Brezilya’da 19 Aralık gecesi, 64 yaşındaki önemli Faxinal halkının önderlerinden Iracema Correia dos Santos, kendi evinde, vurularak katledildi. Irecama uzun yıllardır Faxinal halkının hakları için mücadele ediyordu.
Faxinal halkının hakları için yorulmak bilmeyen bir mücadeleci olarak tanınan Irecema, özellikle bu topraklarda yaşayan ve çalışan insanların toprak hakkını savunmasıyla biliniyordu. 2005 yılında yoksul, az topraklı veya topraksız Faxinal köylülerine karşı uygulanan adaletsizliklere karşı Faxinal Halkları Hareketi (Articulação dos Povos Faxinalenses (APF)) hareketine katılmıştı. Ayrıca, kendi topluluğu içinde bir belediye okulu inşa edilmesi için kolektif eğitim ve toprak çalışmalarıyla mücadele etmişti, ancak bu talep Pinhão belediyesi tarafından hiçbir zaman karşılanmadı.

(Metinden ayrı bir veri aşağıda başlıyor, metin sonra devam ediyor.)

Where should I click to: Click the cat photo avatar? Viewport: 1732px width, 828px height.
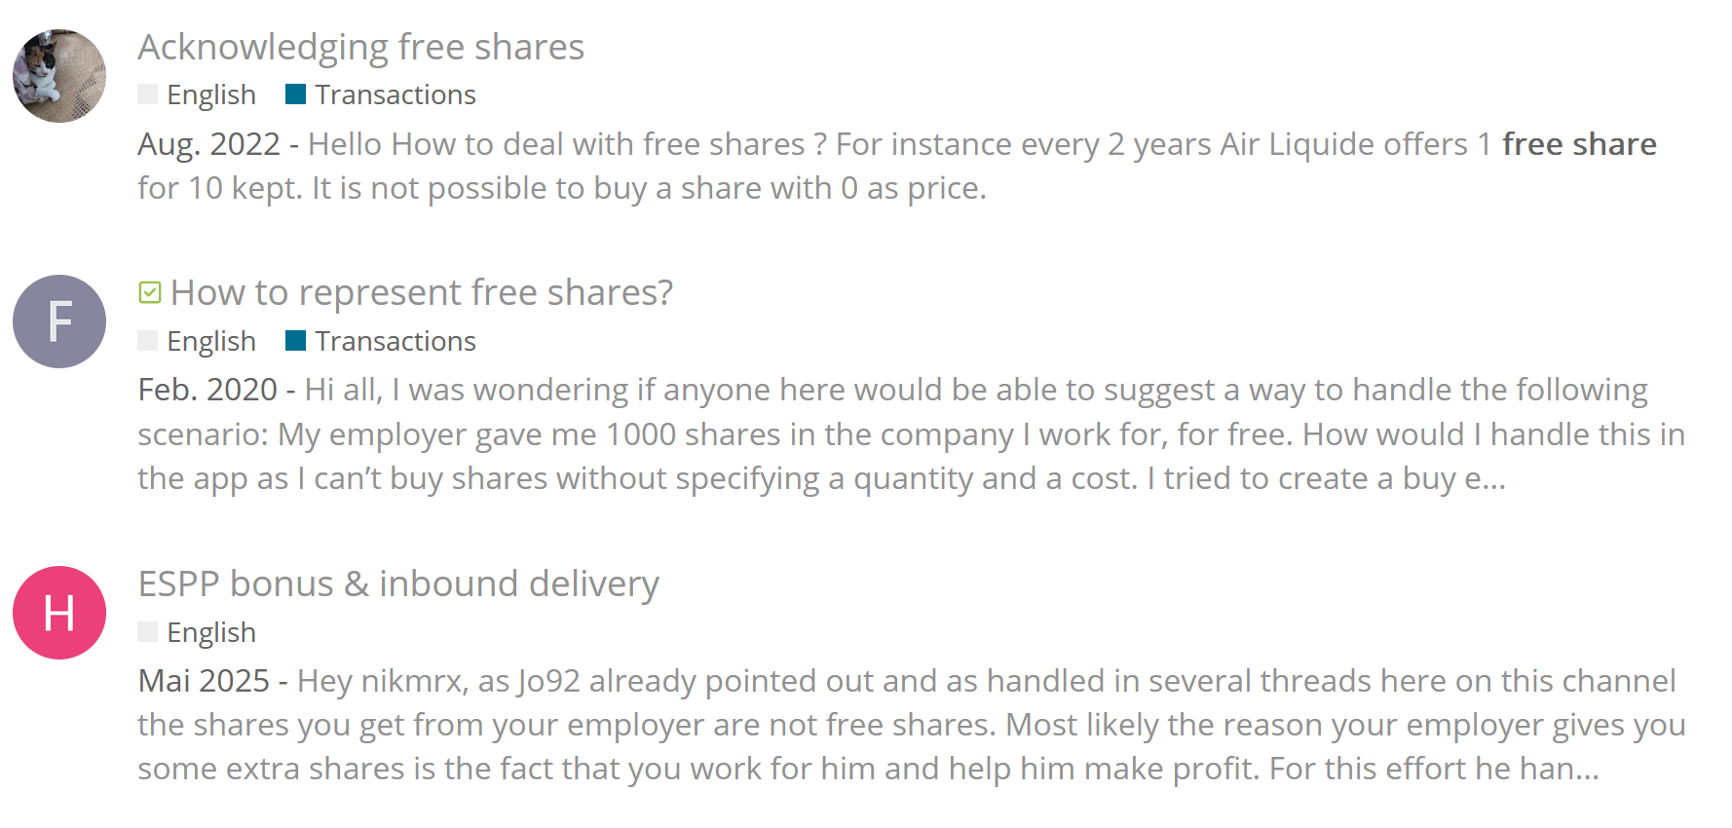(x=59, y=76)
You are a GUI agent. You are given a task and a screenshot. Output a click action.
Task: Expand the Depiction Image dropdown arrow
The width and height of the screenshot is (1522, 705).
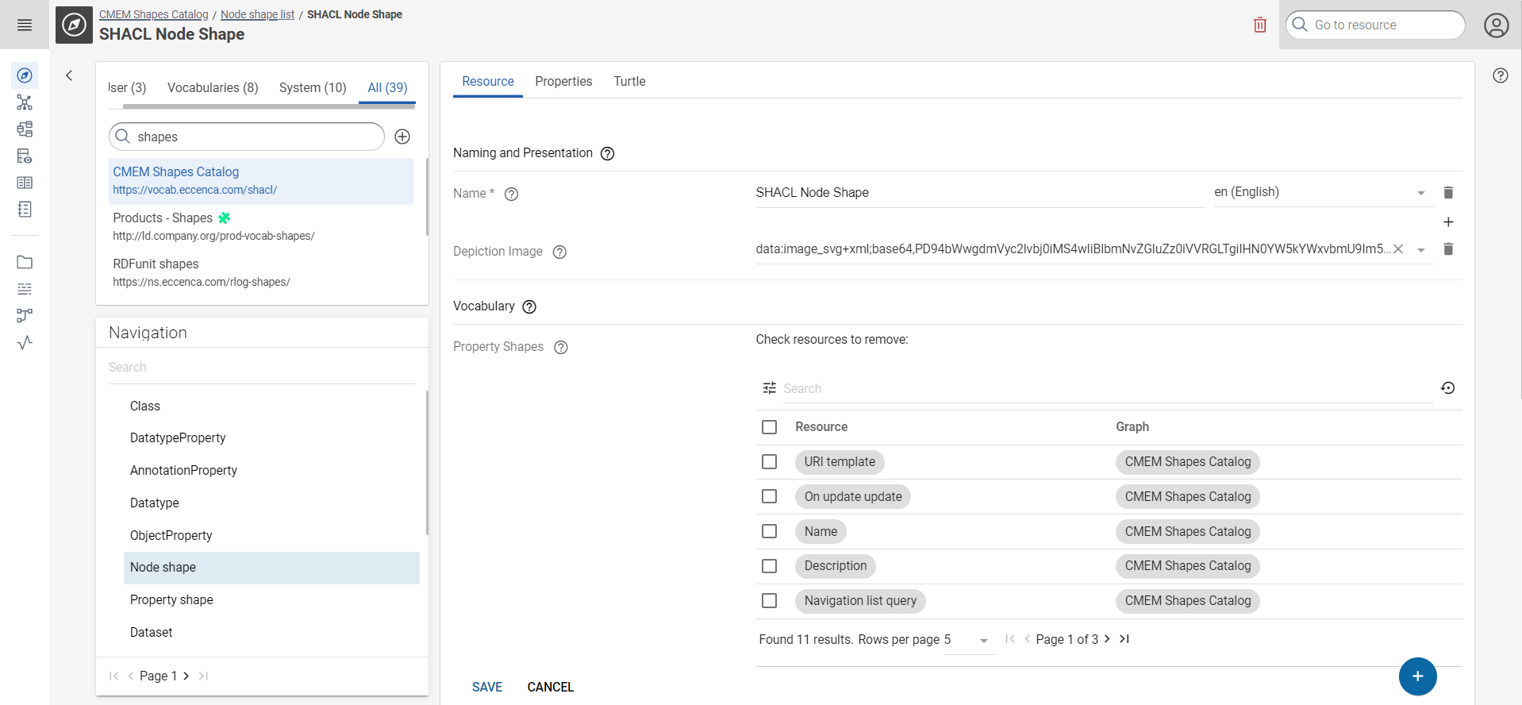[x=1421, y=250]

18 YILDIR TEHDİT EDİLİYORDU
Polis tarafından yapılan “soruşturmaya” göre Iracema’nın ölümü bir cinayet (soygun sırasında öldürme) olarak değerlendiriliyor. Bunun nedeninin daha önce Irecema’nın 30 bin Brezilya Reali kaybolmuş olmasıydı. Ancak APF ve Geleneksel Halklar ve Toplulukların Haklarını Koruma Merkezi (NUPOVOS/IFPR) tarafından yayımlanan bir açıklamada, polis tarafından göz ardı edildiği düşünülen önemli bir ayrıntı dikkat çekiyor: Iracema, 18 yıldır toprak anlaşmazlıkları nedeniyle tehditlere ve yıldırmalara maruz kalıyordu. Faxinal do Bom Retiro’nun, Düzenlenmiş Kullanım Özel Alanı (ARESUR) olarak tanınmasına rağmen bölgedeki güvenlik önlemleri yetersiz bulunuyor. Özellikle arazi gaspçıları, büyük toprak sahipleri ve büyük işletmelerle Faxinal halkı ve yoksul köylüler arasındaki artan çatışmalar, bu güvenlik önlemlerinin etkinliğini sorgulatıyor.
Yerel ve ulusal araştırmacılar tarafından yayımlanan bir taziye açıklamasında, bölgedeki ailelerin onlarca yıldır toprak hakları için mücadele ettikleri, ancak sürekli şiddet ve cinayetlerle karşı karşıya kaldıklarını belirtiyor. Aynı açıklamada, Iracema’nın yaşamı boyunca 1950’den beri bölgede faaliyet gösteren Zattar kereste şirketinin silahlı grupları tarafından sürekli taciz edildiği ifade ediliyor. Zattar’ın bölgede varlığının, günümüze kadar devam eden toprak anlaşmazlıklarının kökeninde yer aldığı ve köylülerin kereste şirketiyle olan bu çatışmalarda arazi spekülasyonları nedeniyle mağdur oldukları vurgulanıyor. Büyük toprak sahiplerinin Faxinal topraklarını kiraladığını ve bölgedeki iş insanlarıyla iş birliği yaparak aileleri, arazilerini düşük fiyatlara satmaya ikna etmeye çalıştığını belirtiyor. Bunun yanında, devletin yavaş ve ihmalkâr tutumunun yalnızca egemen sınıfların çıkarlarına hizmet ettiği, bu durumun ise halkın maruz kaldığı şiddeti kişisel meseleler olarak değil, uzun süredir bu halkların varlığını etkileyen ve yok eden toprak anlaşmazlıklarının ve toplumsal dinamiklerin bir parçası olarak ele alması gerektiği ifade ediliyor. Devletin, Faxinal halkının yaşadığı bu sistematik şiddeti görmezden gelmemesi gerektiği vurgulanıyor.